ACTIVITY: Type the entries again, word for word.

▼

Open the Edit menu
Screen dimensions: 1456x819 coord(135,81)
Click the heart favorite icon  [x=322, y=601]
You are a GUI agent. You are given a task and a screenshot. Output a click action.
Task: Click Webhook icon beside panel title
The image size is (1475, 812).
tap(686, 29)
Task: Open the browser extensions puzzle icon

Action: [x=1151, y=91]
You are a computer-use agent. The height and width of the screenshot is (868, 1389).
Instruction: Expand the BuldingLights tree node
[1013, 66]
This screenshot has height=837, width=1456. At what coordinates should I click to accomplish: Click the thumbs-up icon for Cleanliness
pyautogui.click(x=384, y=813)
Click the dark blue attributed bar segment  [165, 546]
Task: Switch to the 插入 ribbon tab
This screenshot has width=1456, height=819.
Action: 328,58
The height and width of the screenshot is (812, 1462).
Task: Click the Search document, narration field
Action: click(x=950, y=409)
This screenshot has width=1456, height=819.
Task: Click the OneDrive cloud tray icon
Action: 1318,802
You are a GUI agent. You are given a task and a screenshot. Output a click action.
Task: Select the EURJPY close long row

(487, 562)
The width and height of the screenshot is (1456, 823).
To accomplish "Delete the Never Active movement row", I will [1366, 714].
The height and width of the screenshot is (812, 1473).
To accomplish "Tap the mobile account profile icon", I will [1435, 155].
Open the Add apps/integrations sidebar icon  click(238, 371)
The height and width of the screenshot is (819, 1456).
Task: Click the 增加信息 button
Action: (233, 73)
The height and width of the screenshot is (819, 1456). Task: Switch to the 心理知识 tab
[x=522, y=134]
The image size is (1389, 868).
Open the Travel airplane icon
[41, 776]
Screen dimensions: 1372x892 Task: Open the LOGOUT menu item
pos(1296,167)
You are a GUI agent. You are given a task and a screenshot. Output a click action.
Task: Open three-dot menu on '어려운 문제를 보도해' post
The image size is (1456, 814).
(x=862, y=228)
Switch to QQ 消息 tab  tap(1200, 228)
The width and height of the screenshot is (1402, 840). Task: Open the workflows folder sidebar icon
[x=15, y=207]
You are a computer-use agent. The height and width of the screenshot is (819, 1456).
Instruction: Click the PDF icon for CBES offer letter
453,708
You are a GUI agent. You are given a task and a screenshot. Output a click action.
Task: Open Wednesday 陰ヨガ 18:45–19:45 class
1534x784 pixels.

▲

RESPONSE TO THIS TASK:
Open the Edit menu
Screen dimensions: 1456x819 coord(135,81)
Click the heart favorite icon  [x=322, y=601]
You are a GUI agent. You are given a task and a screenshot. Output a click action.
Task: Click Webhook icon beside panel title
The image size is (1475, 812).
tap(686, 29)
Task: Open the browser extensions puzzle icon

Action: [x=1151, y=91]
You are a computer-use agent. The height and width of the screenshot is (868, 1389).
Instruction: Expand the BuldingLights tree node
[1013, 66]
This screenshot has height=837, width=1456. At what coordinates should I click to accomplish: Click the thumbs-up icon for Cleanliness
pyautogui.click(x=384, y=813)
Click the dark blue attributed bar segment  [165, 546]
Task: Switch to the 插入 ribbon tab
This screenshot has width=1456, height=819.
Action: 328,58
The height and width of the screenshot is (812, 1462).
Task: Click the Search document, narration field
Action: click(x=950, y=409)
This screenshot has width=1456, height=819.
Task: Click the OneDrive cloud tray icon
Action: 1318,802
You are a GUI agent. You are given a task and a screenshot. Output a click action.
Task: Select the EURJPY close long row

(487, 562)
The width and height of the screenshot is (1456, 823).
To accomplish "Delete the Never Active movement row", I will [1366, 714].
The height and width of the screenshot is (812, 1473).
To accomplish "Tap the mobile account profile icon", I will [1435, 155].
Open the Add apps/integrations sidebar icon  click(238, 371)
The height and width of the screenshot is (819, 1456).
Task: Click the 增加信息 button
Action: (233, 73)
The height and width of the screenshot is (819, 1456). Task: Switch to the 心理知识 tab
[x=522, y=134]
The image size is (1389, 868).
Open the Travel airplane icon
[41, 776]
Screen dimensions: 1372x892 Task: Open the LOGOUT menu item
pos(1296,167)
You are a GUI agent. You are given a task and a screenshot. Output a click action.
Task: Open three-dot menu on '어려운 문제를 보도해' post
The image size is (1456, 814).
(x=862, y=228)
Switch to QQ 消息 tab  tap(1200, 228)
The width and height of the screenshot is (1402, 840). Task: Open the workflows folder sidebar icon
[x=15, y=207]
You are a computer-use agent. The height and width of the screenshot is (819, 1456).
Instruction: Click the PDF icon for CBES offer letter
453,708
You are a GUI agent. You are given a task and a screenshot. Output a click action.
Task: Open Wednesday 陰ヨガ 18:45–19:45 class
1534x784 pixels.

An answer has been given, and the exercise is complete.